Improving Citrix PVS 6.1 write cache performance on ESXi 5 with WcHDNoIntermediateBuffering


I’ve being doing a lot of Citrix XenApp 6.5 and PVS 6.1 performance tuning in our ESXi 5 environment recently. This post is about an interesting Citrix PVS registry setting that is no longer enabled by default in PVS 6.1. Credit to Citrix guru Alex Crawford for alerting me to this.

The setting is called WcHDNoIntermediateBuffering – there is a current article CTX126042 on the Citrix website but it is out of date and this document only applies to PVS 5.x.

What I noticed in our ESXi 5 environment was that if you compared an IOmeter test on your write cache volume with the PVS image read-only C:, you would see a huge IO penalty incurred when writes are redirected by PVS to the .vdiskcache file. In my testing with IOMeter, I would regularly achieve ~27000 IOPS (shown below) with a VDI test on the persistent disk.

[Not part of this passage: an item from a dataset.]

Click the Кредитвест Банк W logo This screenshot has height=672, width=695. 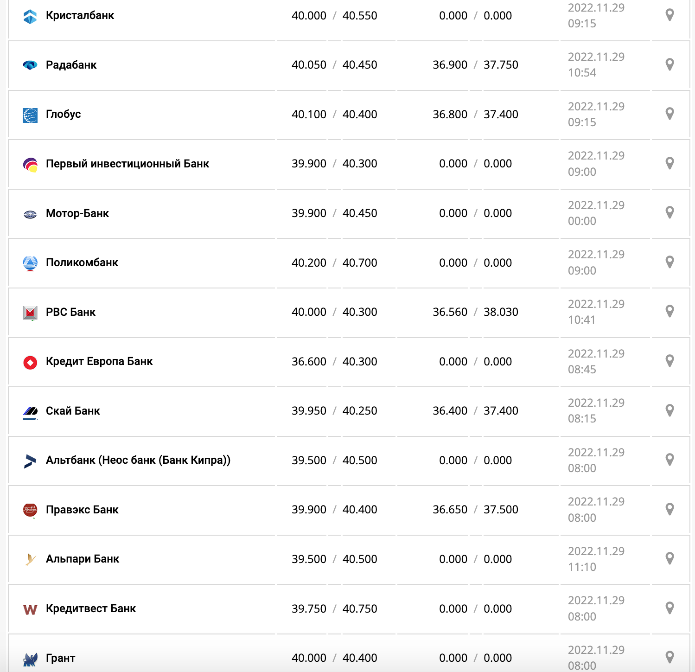coord(30,609)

Persistent Disk IO without PVS

Persistent Disk IO without PVS

When the same test was run against the read-only C: and the PVS driver had to intercept every write and redirect it to the .vdiskcache file IOPS would drop to 1000 (or x27 times), which is a pretty massive penalty.

WcHDNoIntermediateBuffering Disabled

WcHDNoIntermediateBuffering Disabled

Clearly this bottleneck would have an impact on write cache performance and latency and directly impact write intensive operations such as user logon and launching applications which would negatively impact the user experience.

WcHDNoIntermediateBuffering enables or disables intermediate buffering which aims to improve system performance. In PVS 5.x, PVS used an algorithm to determine whether the setting was enabled based on the free space available on the write cache volume if no registry value was set (default setting).

This is no longer the case, WcHDNoIntermediateBuffering in PVS 6.x is permanently disabled. I have confirmed this with Citrix Technical Support. Why was it disabled? Not sure, probably too onerous for Citrix to support – here are two current articles relating to issues with the setting – CTX131112 and CTX128038.

With PVS 6.1 the behaviour of the “HKLM\SYSTEM\CurrentControlSet\Services\BNIStack\Parameters\WcHDNoIntermediateBuffering” value is as follows:

  • No value present – (Disabled)
  • REG_DWORD=0 (Disabled)
  • REG_DWORD=1 (Disabled)
  • REG_DWORD=2 (Enabled)

As you can see the default behaviour is now disabled and the only way to enable WcHDNoIntermediateBuffering is to set the value to 2.

In testing in our ESXi 5 environment, with XenApp VMs running on VM8 hardware with an eager zero persistent disk on a SAS storage pool with the paravirtual SCSI adapter I saw a +20x increase in IO with WcHDNoIntermediateBuffering enabled. The throughput performance with WcHDNoIntermediateBuffering enabled is 76% of the true IO of the disk which is a much more manageable penalty.

WcHDNoIntermediateBuffering Enabled

WcHDNoIntermediateBuffering Enabled

Enabling WcHDNoIntermediateBuffering increased IOPS in our IOmeter VDI tests from 1000 IOPS to over 20000 IOPS, a pretty massive x20 increase.

Bottom Line: While CPU will be the bottleneck in most XenApp environments, if you are looking for an easy win, enabling this setting will align write cache IO performance closer to the true IO of your disk, eliminating a write cache bottleneck and improving the user experience on your PVS clients. We’ve rolled this into production without any issues and I recommend you do too.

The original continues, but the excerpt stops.